If It’s A War They Want... |
by Anne Morse |
You may have read Time magazine's cover story about pregnancy care centers, also known as crisis pregnancy centers. (Chuck talks about the story today on BreakPoint.)
Time describes an "investigation" by California Rep. Henry Waxman, chairman of the House Committee on Oversight and Government Reforms, in which callers posing as pregnant teenagers called pregnancy care centers. Waxman claims that 20 of 23 centers contacted gave "false or misleading information about the health effects of abortion" involving the abortion-breast cancer link, post-abortion fertility, and post-abortion depression.
Pro-life leaders suspect that Waxman (who never met an abortion he didn't like), in coordination with other pro-abortion congressmen, will shortly launch an attack on pregnancy care ceters in an effort to shut them down. Congress can do this by restricitng where pregnancy care centers may be located; cutting off federal funds for abstinence programs for teens (some 13 percent of pregnancy care centers receive such funding) and demanding "truth in advertising"--that is, forcing pregnancy care centers to advertise which services they don't offer--e.g., abortions. This is like insisting that Pizza Hut post large signs announcing, "We don't serve hamburgers here!"
According to LifeNews.com, pro-abortion Rep. Carolyn Maloney of New York has already introduced legislation requiring the FTC to apply these phony "truth in advertising" standards to pregnancy centers (although not, apparently, to abortion clinics).
What much of the debate comes down to is who is telling the truth about abortion and its aftermath: Those who make millions aborting babies, or those willing to sacrifice both money and time to help distraught pregnant women, who are often under pressure by boyfriends and parents to abort theier babies. However, if Waxman wants to launch a war regarding whose medical research is the gold standard, "he would lose," says CareNet spokesperson Kristin Hansen. For instance, when it comes to the risk of negative emotional consequences after an abortion, "even openly pro-choice researchers, like the one in New Zealand, are finding the link between abortion and depression."
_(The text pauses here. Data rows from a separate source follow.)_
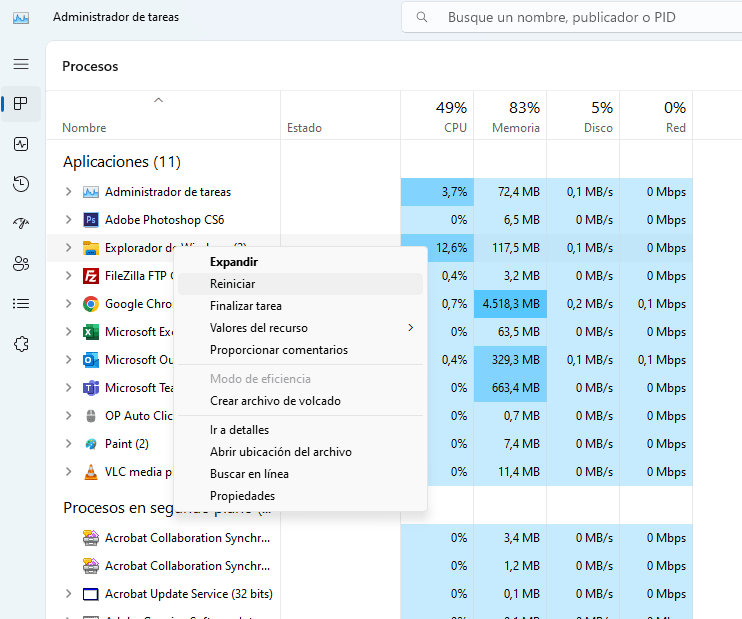The image size is (742, 619).
Task: Sort processes by the Memoria column
Action: pyautogui.click(x=515, y=117)
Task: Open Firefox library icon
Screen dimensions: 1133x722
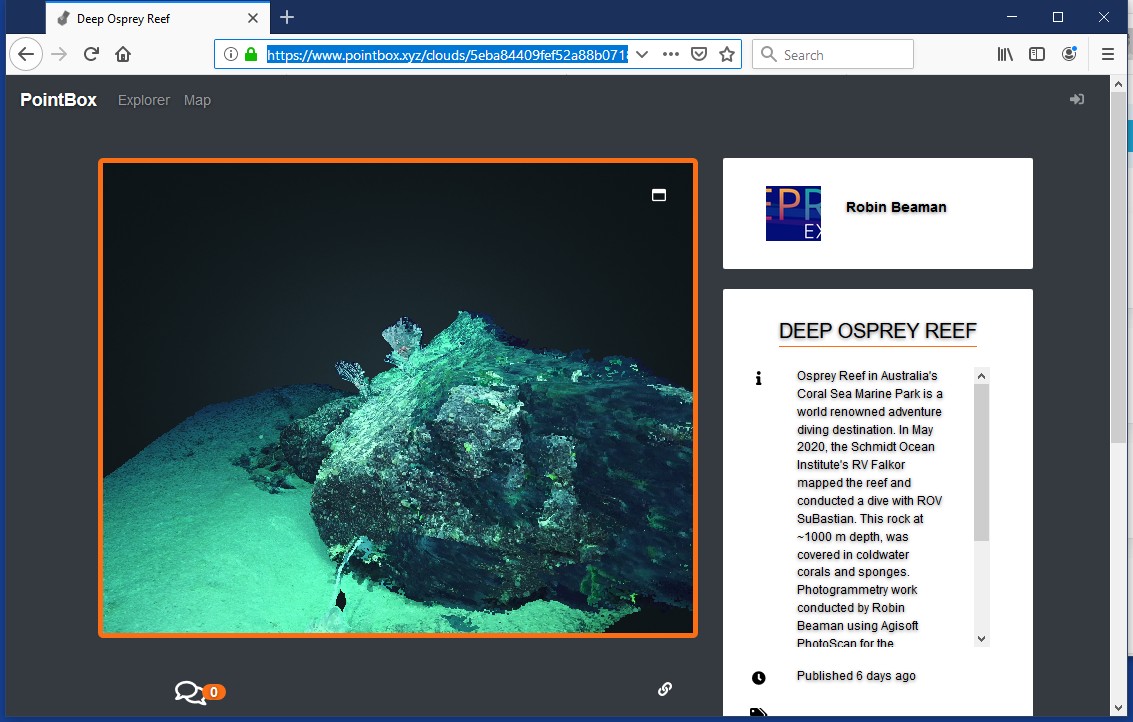Action: point(1005,54)
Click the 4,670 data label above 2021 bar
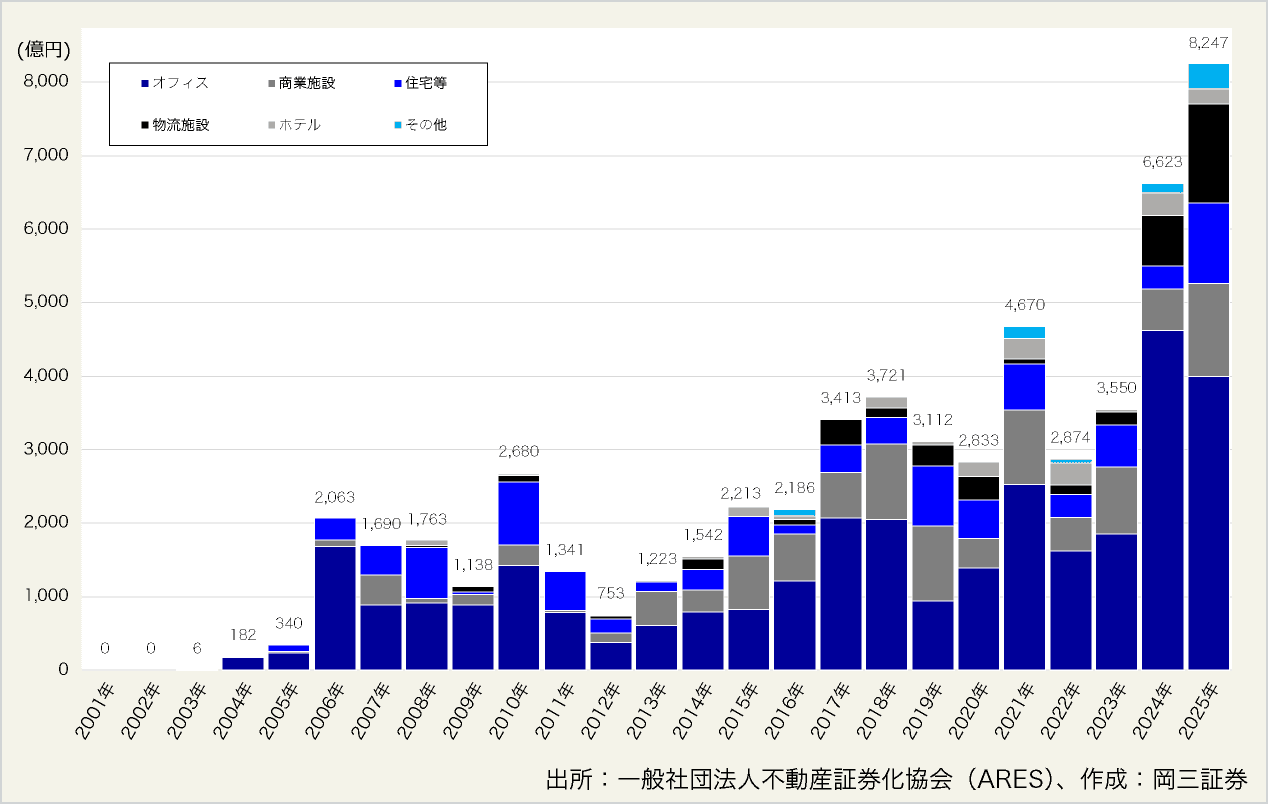 pos(1024,305)
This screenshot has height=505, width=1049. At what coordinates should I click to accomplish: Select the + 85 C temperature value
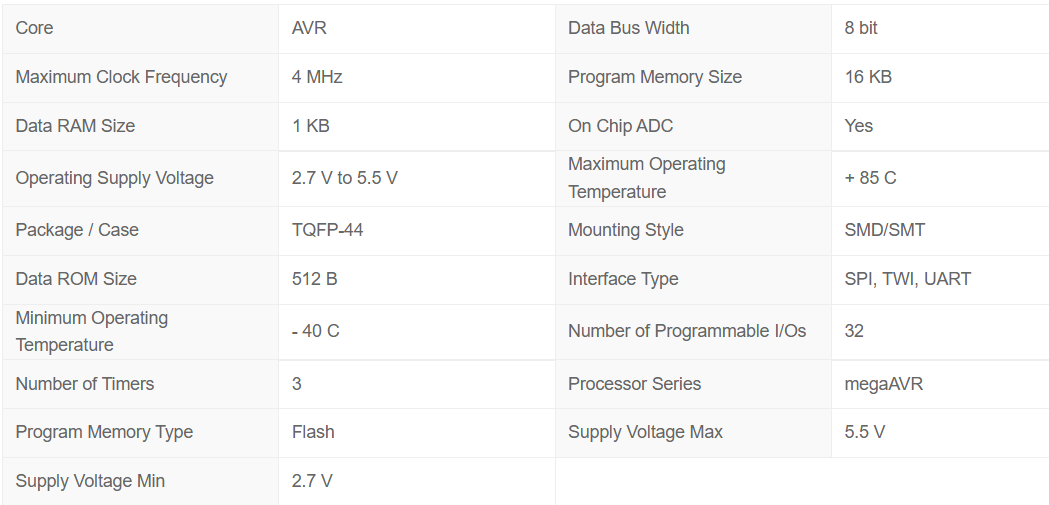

Pregnancy care centers have always had to deal with harassment and deceitful attacks on their integrity by the abortion industry and its friends in the press. Now, however, the abortion industry's toadies in Congress are plotting to shut them down all together.
Don't let them. Learn more about these attacks on CareNet's site. And then call your representative. Express your support for the tremendous work your local pregnancy care center perfoms on behalf of women facing unplanned pregnancies.
Anne,
I agree with you that we should contact our representatives to extoll pregnancy care centers but I think we should do more than that.
We should also demand that the same standard should apply to the Planned Parenthood Centers and require "truth in advertising" for them. And this be included in any bill to apply them to pregnancy care centers. They should have to say we don't offer information about non-abortion solutions.
I wonder how far that bill would get, probably not far.
Posted by: Dennis Babish | February 28, 2007 at 11:54 AM
This just goes to show that the "pro-choice" battle isn't just about keeping abortion legal. These pregnancy centers are not trying to make abortion illegal. Indeed most are purposely staying away from the whole legal issue. And yet they are targets of the pro-abortion camp.
I try hard not to judge other people's motivations (not that I always succeed) and try to operate under the assumption that people are sincerely trying to do what they think is right, even if they are in fact wrong. But in attacking pregnancy centers, I'm finding it hard to find any other motivation than, "abortions must happen!".